Set Up Proper Monitoring

Implement:
- Golden Signals monitoring
- SLO-based alerts
- Trend analysis
- Capacity planning

Remember:

  • Every alert should have a clear action
  • If you're not going to wake up for it, it's not an alert
  • Dashboards are for patterns, alerts are for problems
  • The best alert is the one you never need to send
🎯 Pro Tip: Keep a "graveyard dashboard" of deleted alerts with metrics showing how many false positives you avoided. It helps justify the changes to everyone.

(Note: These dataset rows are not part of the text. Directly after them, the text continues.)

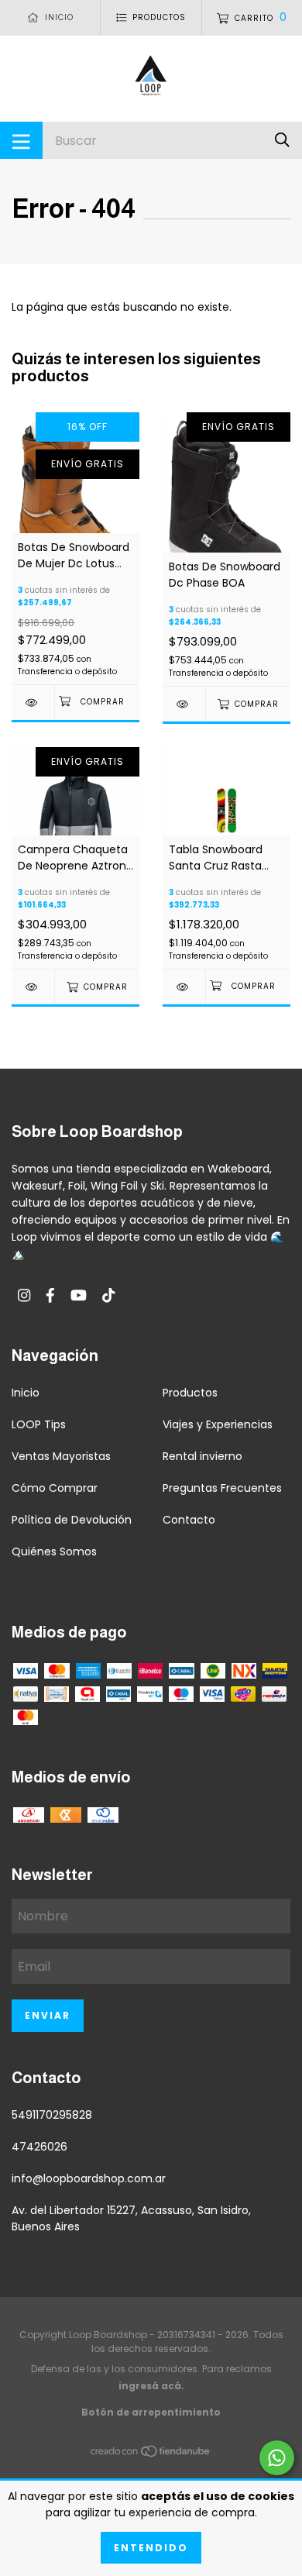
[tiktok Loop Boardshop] (108, 1295)
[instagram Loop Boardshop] (24, 1295)
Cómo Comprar (55, 1488)
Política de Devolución (72, 1519)
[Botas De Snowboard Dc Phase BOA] (184, 704)
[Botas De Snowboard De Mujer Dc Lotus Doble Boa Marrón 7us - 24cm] (33, 702)
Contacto (189, 1519)
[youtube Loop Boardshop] (78, 1295)
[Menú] (21, 140)
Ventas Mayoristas (61, 1456)
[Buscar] (282, 140)
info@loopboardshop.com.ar (89, 2178)
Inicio (25, 1392)
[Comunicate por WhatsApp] (276, 2457)
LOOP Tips (39, 1424)
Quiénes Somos (54, 1551)
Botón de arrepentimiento (151, 2412)
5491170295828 (52, 2115)
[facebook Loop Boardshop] (50, 1295)
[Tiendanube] (151, 2454)
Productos (190, 1392)
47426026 (39, 2146)
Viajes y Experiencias (218, 1424)
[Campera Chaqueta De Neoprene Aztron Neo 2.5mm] (33, 986)
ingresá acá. (151, 2385)
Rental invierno (202, 1456)
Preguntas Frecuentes (222, 1488)
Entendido (151, 2547)
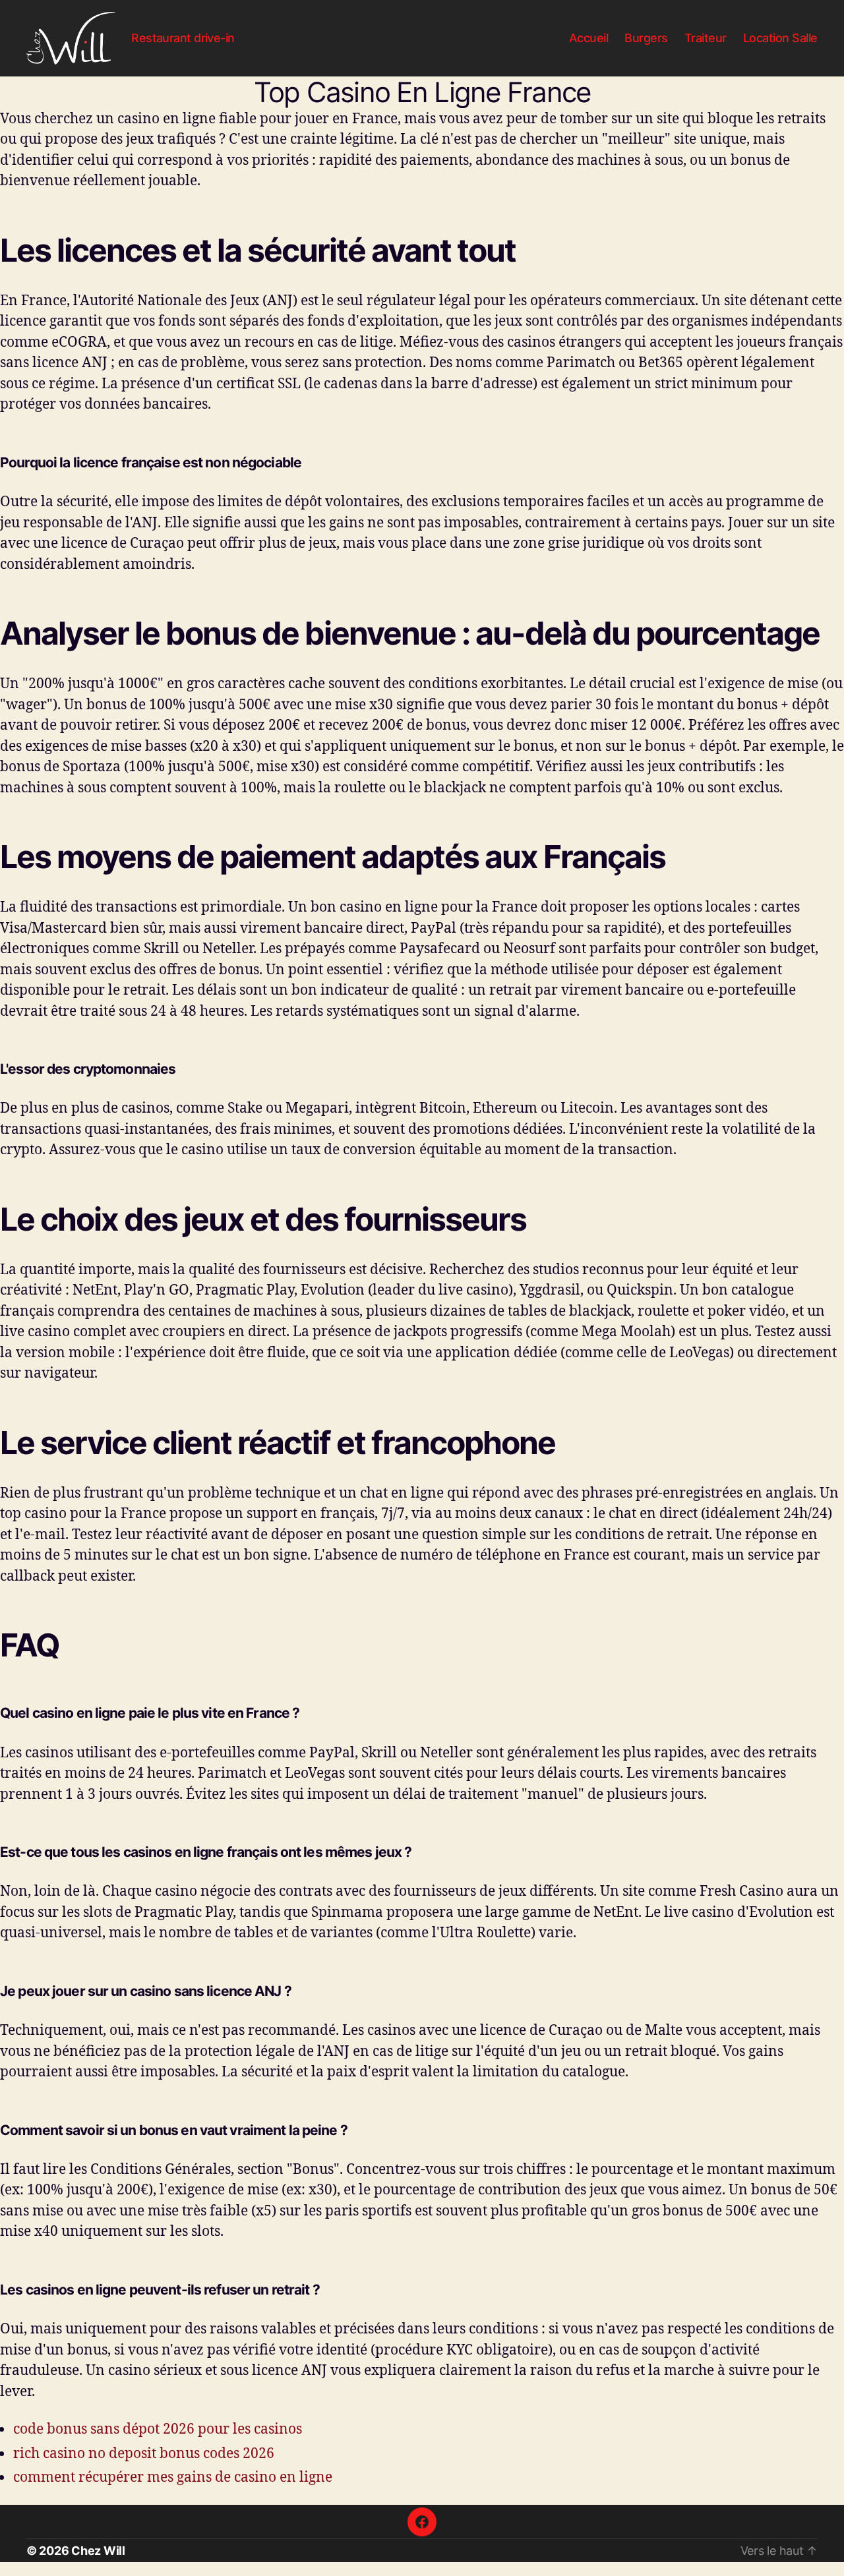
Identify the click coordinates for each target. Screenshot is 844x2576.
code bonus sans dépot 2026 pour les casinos (157, 2428)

6. Maintenance and Evolution

Getting your alerts under control is just the beginning. Here's how to keep them that way...

Monthly Checklist

  • [ ] Review alert frequency
  • [ ] Check false positive rates
  • [ ] Update thresholds based on business changes
  • [ ] Remove unused alerts
  • [ ] Operational Review include 'deleted alerts' just like 'deleted code'

Quarterly Review

  • [ ] Full alert audit
  • [ ] Update runbooks
  • [ ] Team feedback session
  • [ ] Adjust based on post-mortems

Key Metrics to Track

  1. Alert-to-incident ratio
  2. Mean time to acknowledge
  3. False positive rate
  4. Alert frequency per service
🎯 Pro Tip: Keep a "graveyard" dashboard of deleted alerts. It's motivating to see how far you've come.

The Final Word

Your monitoring system should be like a good assistant: it only interrupts you for things that truly matter. Everything else can wait for office hours.

Action Items For Tomorrow

  1. Count your current alerts
  2. Pick your noisiest alert
  3. Map it to user impact
  4. Transform or delete it
  5. Measure the results

Remember:

  • Users don't care about your infrastructure
  • They care about their experience
  • Monitor what they care about
  • Use causes for diagnosis, not pages

May your pager be quiet, and your sleep be deep.


Written by someone who's deleted more alerts than they've created, and sleeps better for it.

We celebrate when code is deleted regularly, we should also celebrate when alerts are too.